2. Authorization – Stopping IDOR Vulnerabilities
Authentication is only half the battle. An extremely common mistake is IDOR (Insecure Direct Object Reference). This occurs when user A can view user B’s order simply by changing the id in the URL.
The best solution is to use RBAC (Role-Based Access Control). You need a middleware to check the user’s role before allowing access to the controller.
const authorizeRoles = (...allowedRoles) => {
return (req, res, next) => {
if (!allowedRoles.includes(req.user.role)) {
return res.status(403).json({ message: "You do not have permission to access this area!" });
}
next();
};
};
// Only Admin has the right to delete products
router.delete('/product/:id', authenticateToken, authorizeRoles('admin'), deleteProduct);3. Data Validation – Never Trust the Client
Always assume that all data sent from the client is “dirty.” Just one moment of negligence in checking data types, and a hacker could send a destructive script instead of a number.
Instead of writing manual if/else statements, use libraries like Joi or Zod to define strict schemas:
const Joi = require('joi');
const schema = Joi.object({
username: Joi.string().alphanum().min(3).max(30).required(),
email: Joi.string().email().required(),
});
// Validate input data
const { error } = schema.validate(req.body);
if (error) return res.status(400).send(error.details[0].message);Other Practical “Checkpoints”
In addition to the three pillars above, I often add these extra layers of protection to make the API truly resilient against automated attacks:
Enforce HTTPS
Without HTTPS, every security layer behind it is almost meaningless.

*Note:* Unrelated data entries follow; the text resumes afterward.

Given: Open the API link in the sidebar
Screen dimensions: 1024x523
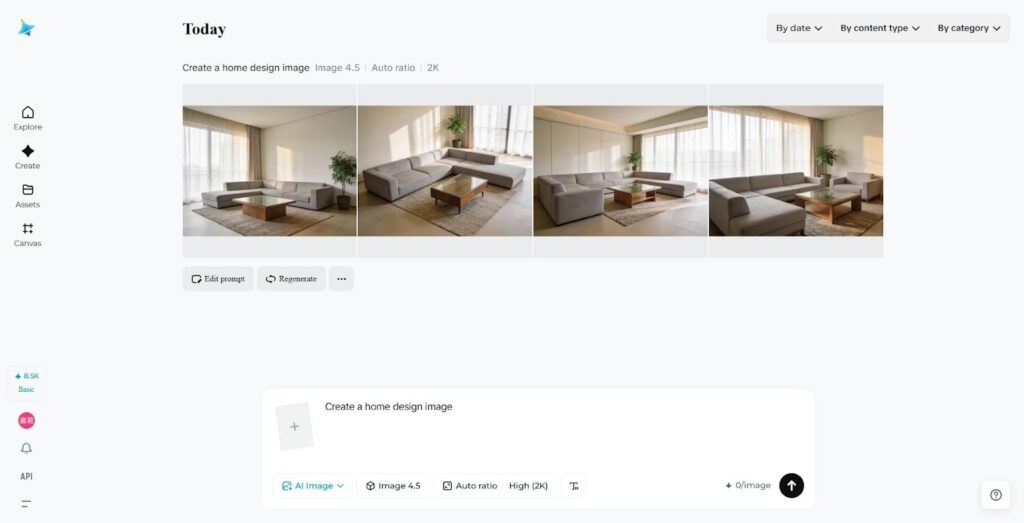Looking at the screenshot, I should [26, 476].
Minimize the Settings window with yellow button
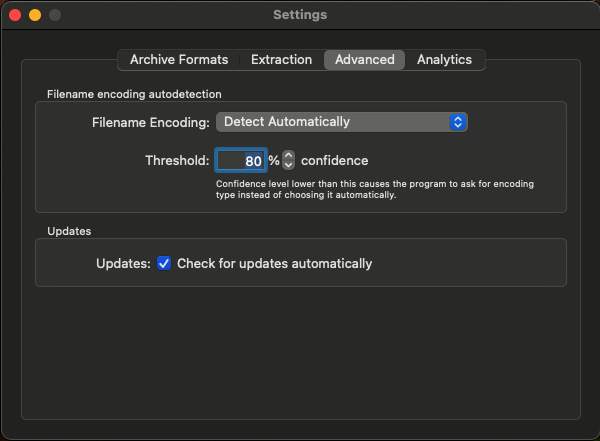Screen dimensions: 600x441 pos(34,15)
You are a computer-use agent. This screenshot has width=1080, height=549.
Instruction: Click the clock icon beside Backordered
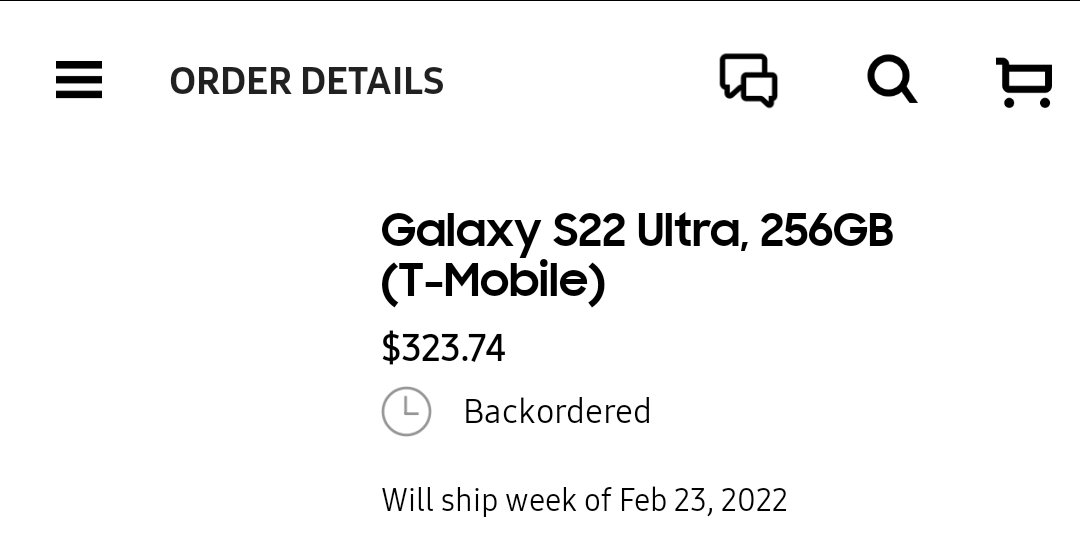click(406, 411)
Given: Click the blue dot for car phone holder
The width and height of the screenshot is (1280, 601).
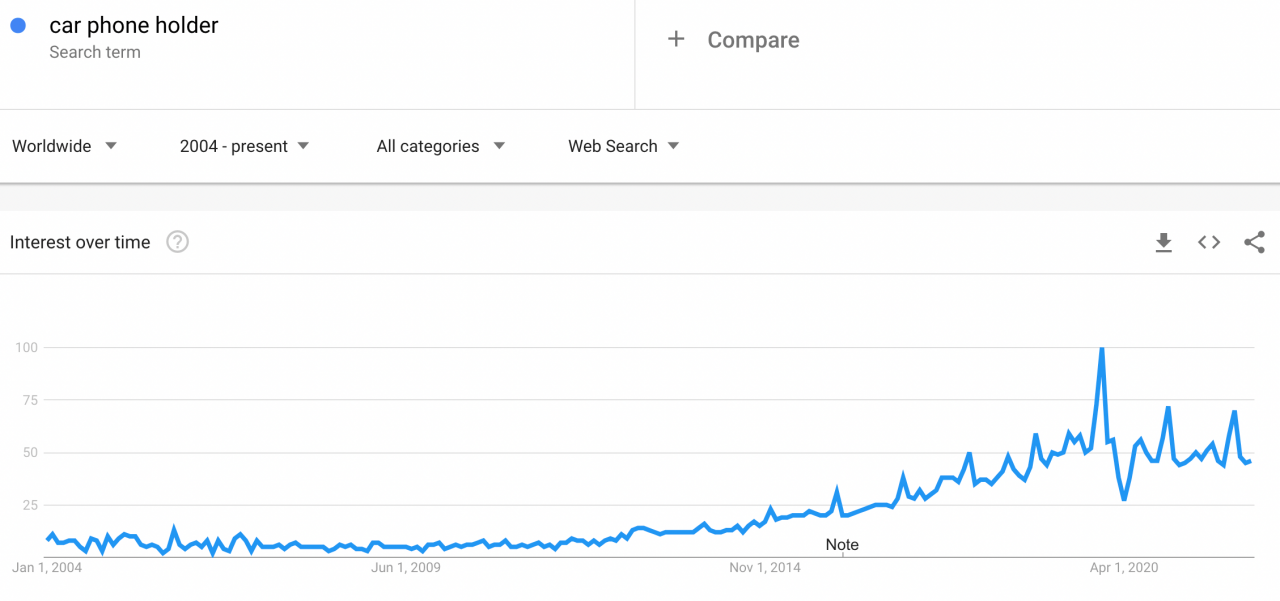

Hackers can use Man-in-the-middle techniques to eavesdrop and easily steal tokens. Use TLS 1.2 or 1.3 to encrypt the entire data transmission path.
Rate Limiting – Blocking Bots and Spam
If an IP sends hundreds of requests per second, it is definitely a bot trying to cause disruption or brute-force passwords. The express-rate-limit library is a lifesaver that helps you limit the number of requests within a specific timeframe.
const rateLimit = require('express-rate-limit');
const limiter = rateLimit({
windowMs: 1 * 60 * 1000, // 1 minute
max: 60, // Max 60 requests per minute from a single IP
message: "Too many requests, please wait a moment!"
});
app.use('/api/', limiter);Use Helmet to Hide Technology Info
By default, Express often attaches the X-Powered-By: Express header. This inadvertently points hackers toward vulnerabilities in the specific framework version you are using. Just install helmet, and this library will automatically clean up sensitive headers and configure basic security for you.
Conclusion
API security is not a destination but a continuous journey. Don’t wait until your server is attacked in the middle of the night to start scrambling for patches. Cultivate the habit of writing secure code, review logs regularly, and update security patches for libraries as soon as they are available. Good luck building robust systems!